**PAGE EXCERPT**
┌──
Witness… The World of Espionage
I’ve never been gaga over spies in fiction. I’ve yet to read any le Carré or Ludlum or, hell, even any Fleming. However, I’ve always loved James Bond (in spite of him being a fucking creep of a character; we can never have nice things). In fact, just before writing this, I was watching Casino Royale while folding laundry. I, like millions of others, have always found his movies entertaining as hell, though like the classic novels, I haven’t seen every Bond entry. Pierce Brosnan was my first Bond, so, oddly enough, when I picture the character, I don’t picture Connery or Moore, or even our current 007 Craig. Brosnan has that Bond look in my imagination: the charm, the jawline, the suaveness, the voice. I’m don’t mean to suggest he’s the best Bond there ever was, so save your blasphemy accusations. In retrospect, only one of his Bond outings is really any good, and it’s honestly only good due to N64 nostalgia. But that’s the fun of nostalgia, I guess: it squeezes special places in your heart for crap. I guess that’s why I love Tomorrow Never Dies and The World is Not Enough so much. Not Die Another Day, though. Never Die Another Day.
But again, I don’t spend that much time fretting over spies in fiction.
Although, I admittedly had plans to write my own Bond-ish spin-off series, following the adventures and exploits of Jack Winters, Agent 132, the American great-grandson of James Bond in the year 2072 or whatever. I didn’t plot out every story, but I did get the basics down right away: the titles (which were honestly Bond flavor-lite fare, like More Valuable than Gold or the brilliant Winter for Winters— can’t you hear the Dua Lipa theme song for that one?!), the villains (with ominous and memorable names like Fredrick Davender and others I can’t remember), the henchmen (including one who double crosses the “main” baddies by blowing them up and smokes a cigarette outside the smoldering building, à la Gary Oldman in The Fifth Element), and the women (because I was 10 years old and didn’t fully understand what chauvinism was; oh, young Andy, you little shit). I even coaxed my parents into buying me twenty, yes, TWENTY empty Mead notebooks (wide-ruled) with the intention of filling them all up with Jack’s tales. I managed to get a prologue and a single chapter down before I likely moved onto other things, my impatient pre-teen mind bouncing from one unfinished project to the next.
└──
**DIRECTIVES**
1. Name every James Bond film mentioned in the post about spies in fiction.
2. In the post about spies in fiction, how many notebooks did the writer's parents buy for the planned Jack Winters stories?
The entries after this point have nothing to do with the post.

**INFORMATION GIVEN**
┌──
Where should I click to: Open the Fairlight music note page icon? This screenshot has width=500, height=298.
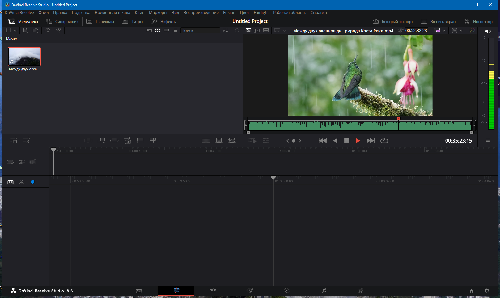point(324,291)
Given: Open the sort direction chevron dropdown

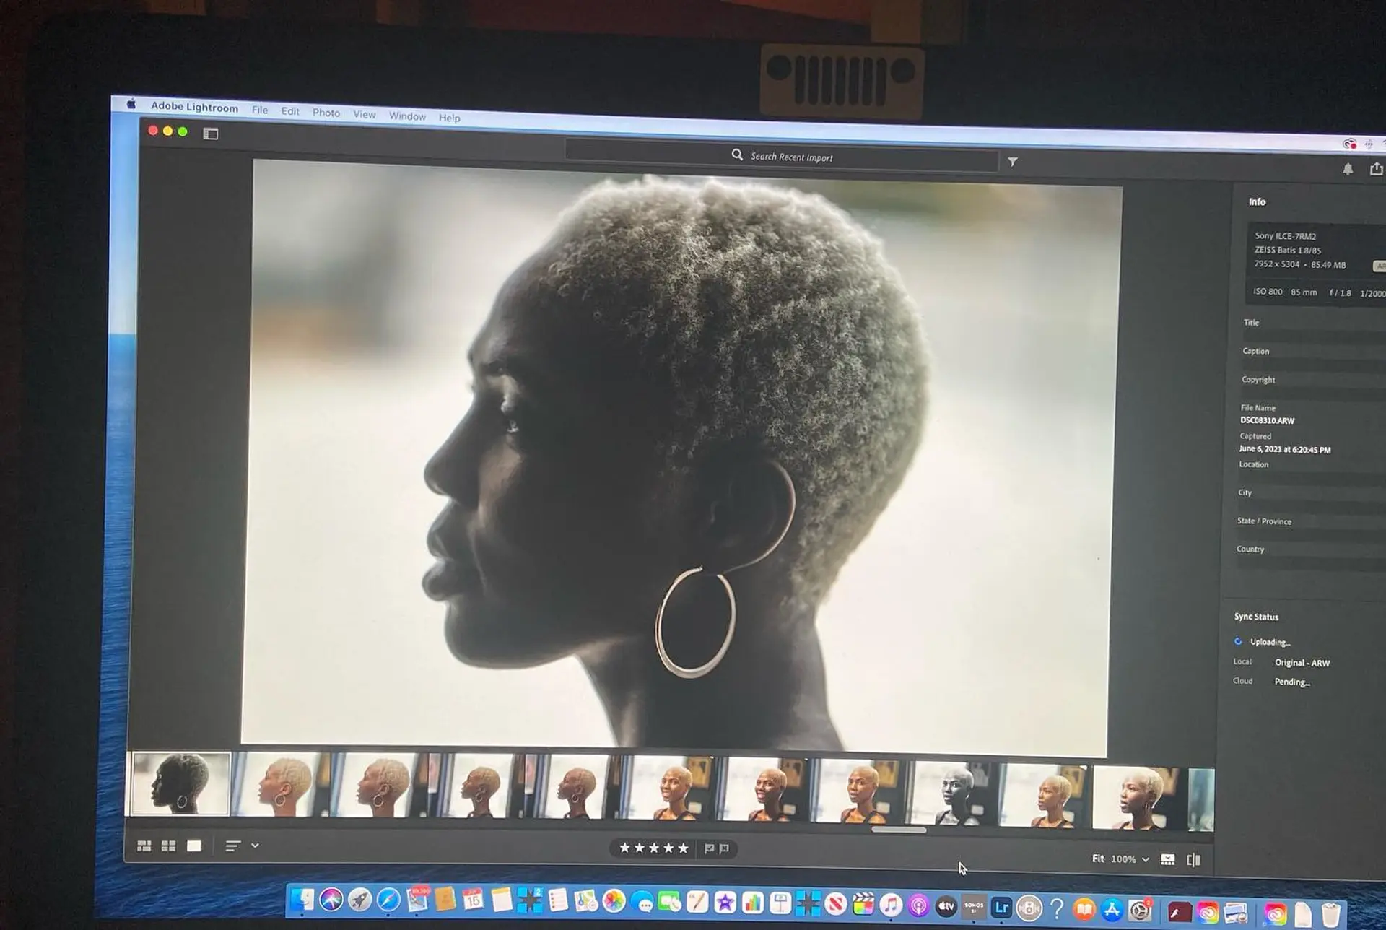Looking at the screenshot, I should 255,846.
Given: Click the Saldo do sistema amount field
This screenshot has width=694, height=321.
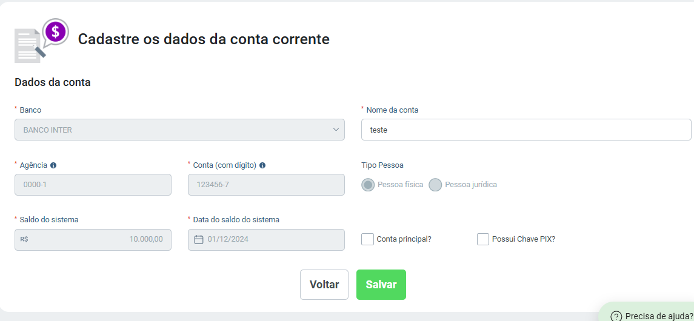Looking at the screenshot, I should pos(93,240).
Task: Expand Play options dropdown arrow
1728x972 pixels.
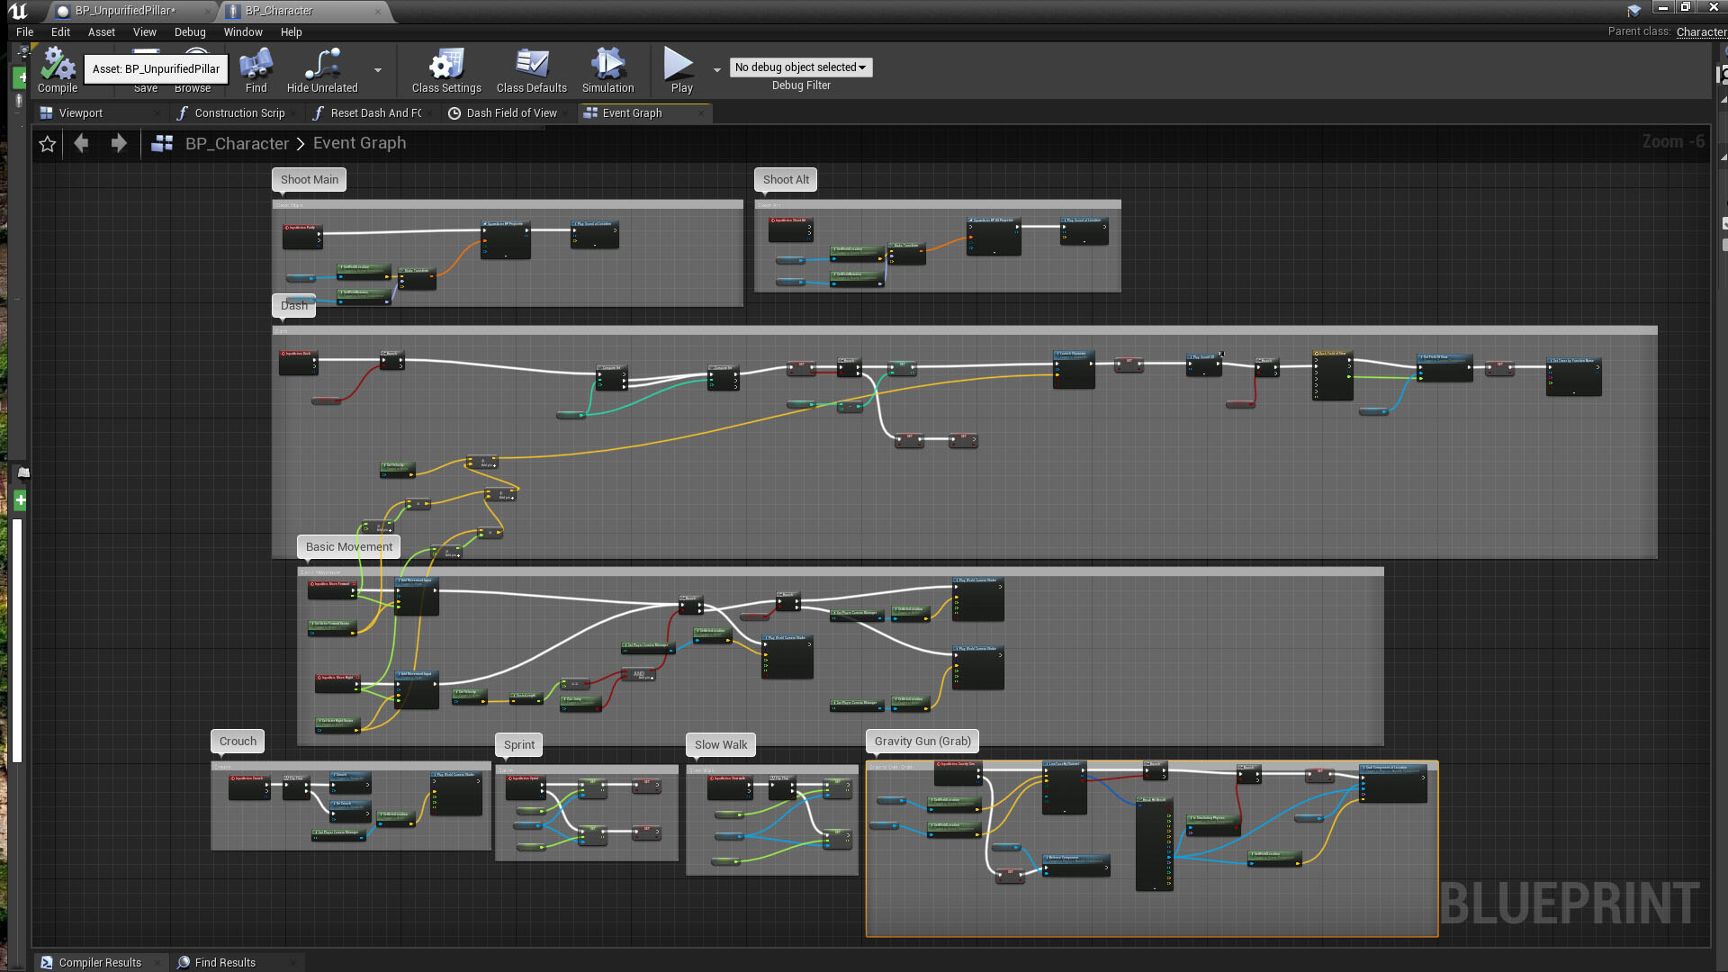Action: point(717,69)
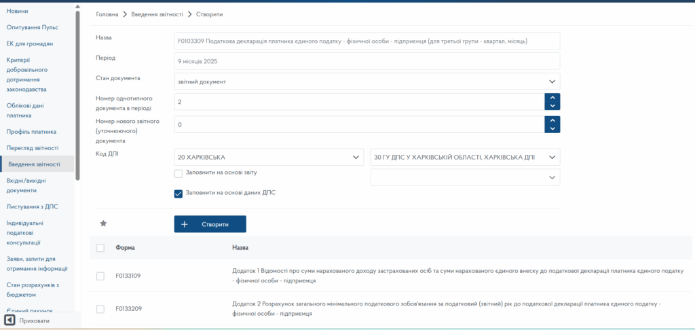Screen dimensions: 695x330
Task: Click the Приховати collapse sidebar icon
Action: [x=10, y=320]
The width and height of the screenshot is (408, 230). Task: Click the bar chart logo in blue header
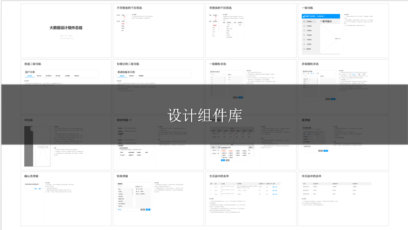tap(303, 16)
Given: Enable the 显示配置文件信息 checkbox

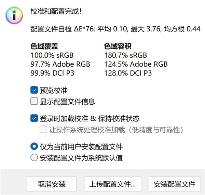Looking at the screenshot, I should (x=34, y=101).
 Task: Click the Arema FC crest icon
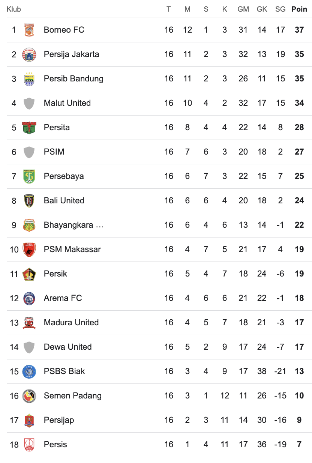click(29, 298)
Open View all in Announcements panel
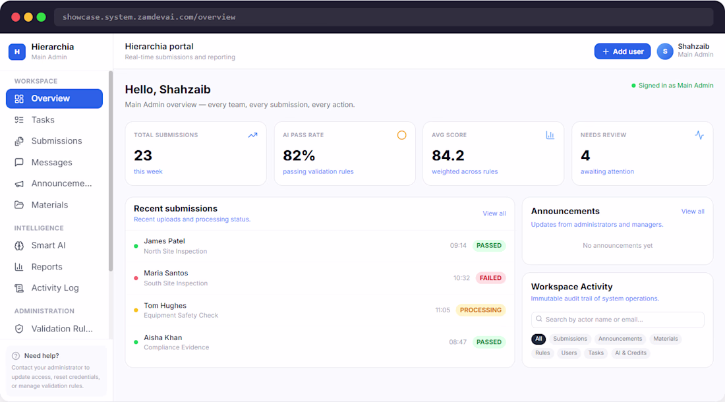725x402 pixels. pyautogui.click(x=693, y=211)
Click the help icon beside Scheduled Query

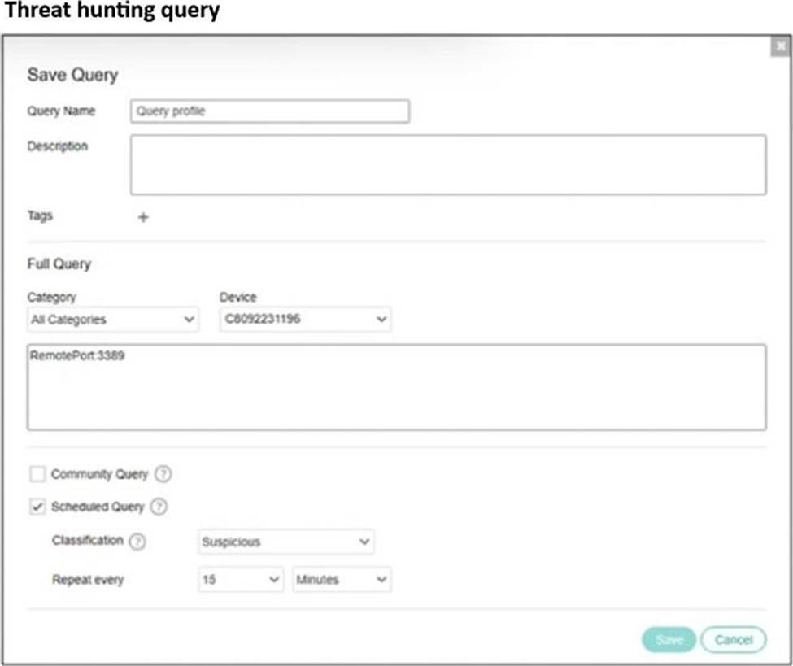(159, 507)
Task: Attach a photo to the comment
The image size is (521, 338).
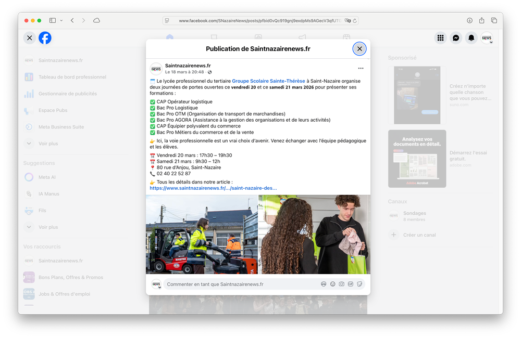Action: click(x=341, y=284)
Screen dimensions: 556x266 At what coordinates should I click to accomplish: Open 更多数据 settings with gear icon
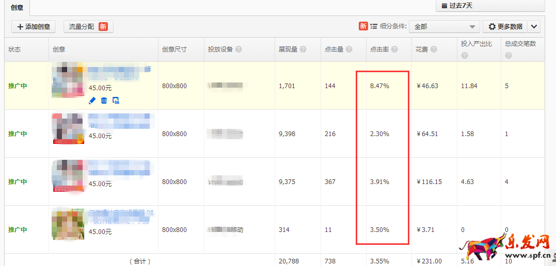coord(505,27)
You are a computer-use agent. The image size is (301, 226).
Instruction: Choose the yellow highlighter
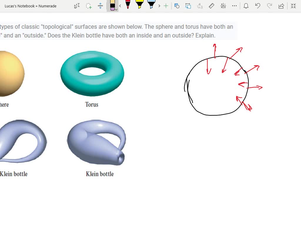[140, 5]
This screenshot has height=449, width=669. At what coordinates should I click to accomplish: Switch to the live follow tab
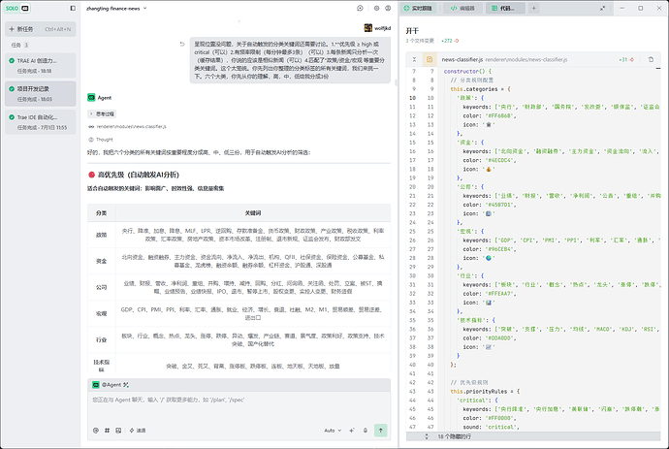[418, 8]
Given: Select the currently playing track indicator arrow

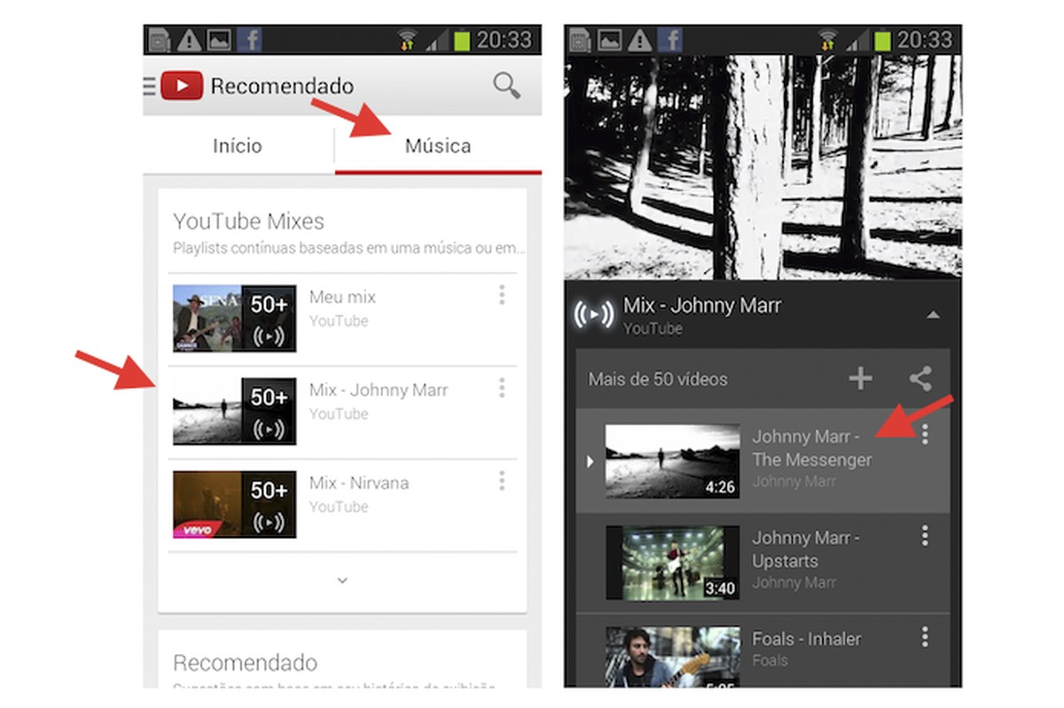Looking at the screenshot, I should (591, 461).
└──
**SOLUTIONS**
1. Casino Royale, Tomorrow Never Dies, The World is Not Enough, Die Another Day

2. Twenty empty wide-ruled Mead notebooks.